DOKUMENTAUSSCHNITT ::
Josef Hitpaß heißt der Geschäftsführer von "System Print", einer Firma für Auszeichnungstechnik und optische Datenerfassung, bei der die Umsätze in den vergangenen Jahren steil nach oben gegangen sind. Etikettenspender-Anlagen, Etiketten, Typenschilder, Therma-Transfer-Farbbänder, stationäre und mobile Barcode-Leser und Funkscanner sind einige der Produkte, die das Unternehmen herstellt und vertreibt. "Spezialisiert ist das Unternehmen vor allem auf Etiketten-Spenderanlagen sowie auf kundenspezifische Software-Lösungen für den Barcode-Einsatz in der Materialverfolgung und Lagerverwaltung," ist aus dem Unternehmen zu erfahren. 1991 macht sich Hilpaß selbständig, heute beschäftigt er 11 Mitarbeiter. Große und bekannte Unternehmen wie Mannesmann, AEG, Bosch, Grillo, Katjes, Mitsubishi, Philipps, Siemens, STEAG, VEW und Volkswagen zählen inzwischen zu seinen Kunden. "Etiketten, in welcher Form auch immer, sind weiter auf dem Vormarsch. Als Hilfsmittel in der Lager- und Transportlogistik, aber auch zur Kennzeichnung von Lebensmitteln und technischen Geräten."

DATENZEILEN ::
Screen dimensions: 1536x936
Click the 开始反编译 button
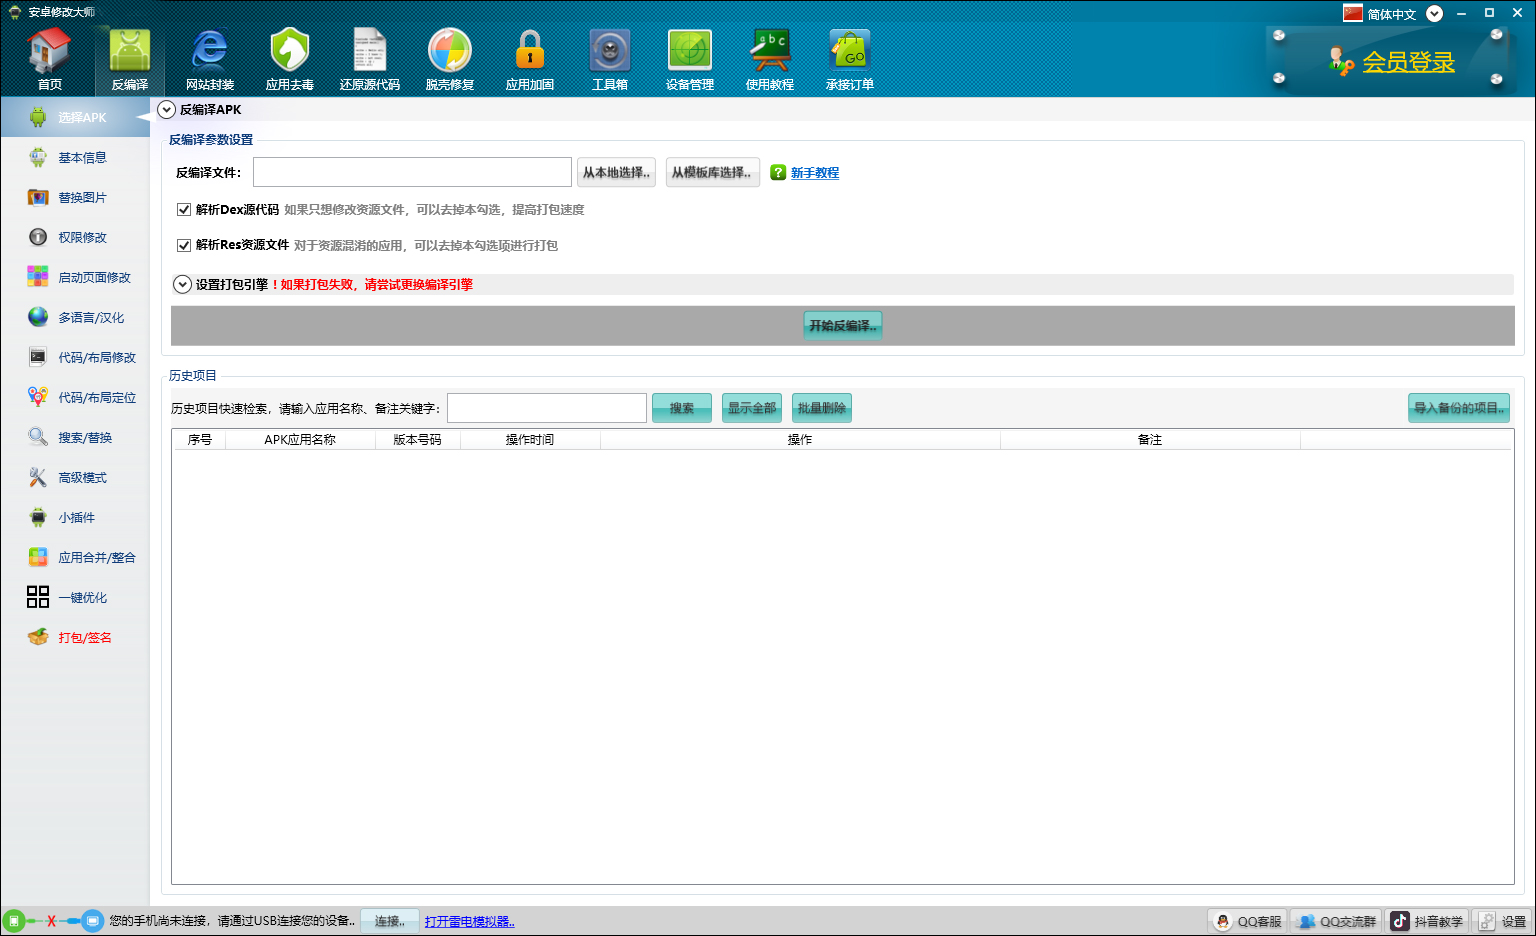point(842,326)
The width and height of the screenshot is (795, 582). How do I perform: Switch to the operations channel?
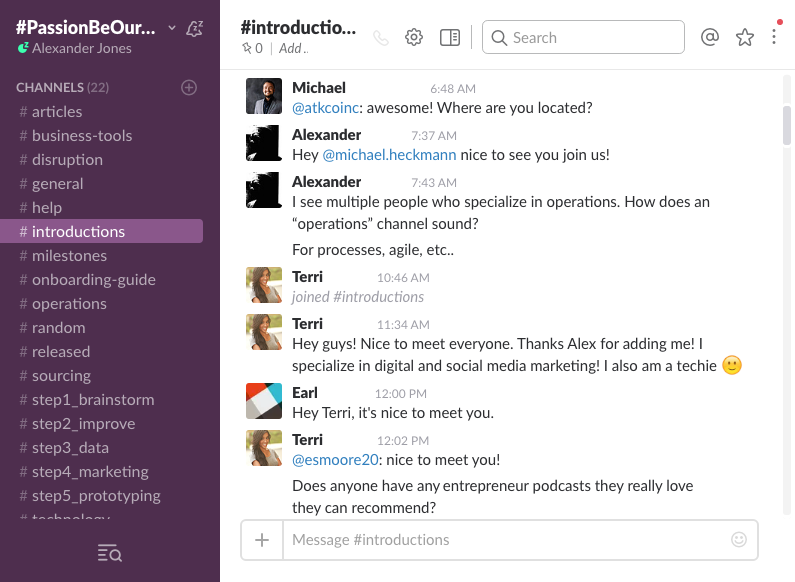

ARBEITSANWEISUNGEN ::
(1) Nennen Sie alle Produkte, die laut dem Abschnitt über die Firma System Print hergestellt und vertrieben werden.
(2) Schreiben Sie den Abschnitt über die Firma System Print im Anschluss an seinen letzten Satz weiter.
Die Auflistung wird hier nicht gebraucht.

LÖSUNGEN DER AUFGABEN ::
(1) Etikettenspender-Anlagen, Etiketten, Typenschilder, Therma-Transfer-Farbbänder, stationäre und mobile Barcode-Leser, Funkscanner

(2)
Die Multicon Schwingungsdämpfer und Planung GmbH bieten neben nazu wartungsfreien Flüssigkeits-Schwingungsdämpfern für turmartige Bauwerke und Brücken auch Service-Leistungen rund um den Stahlschornstein. Die Firma "Maaß Anlagen-, Mobilfunk- und Schornsteintechnologie GmbH" plant, konstruiert, fertigt und montiert für alle Mobilfunk-Betreiber komplette Antennen-Standorte. Die "GMS Elementschornsteine aus Edelstahl" erstellt und montiert alles aus der Edelstahl-Elementrohrtechnik. "Die Firma ist Spezialist für Querschnittsanpassungen mit zugelassenen einwandfreien Schornstein-Elementen und Abgasleitungen für Brennwert-Technik," ist aus der Firma zu erfahrne.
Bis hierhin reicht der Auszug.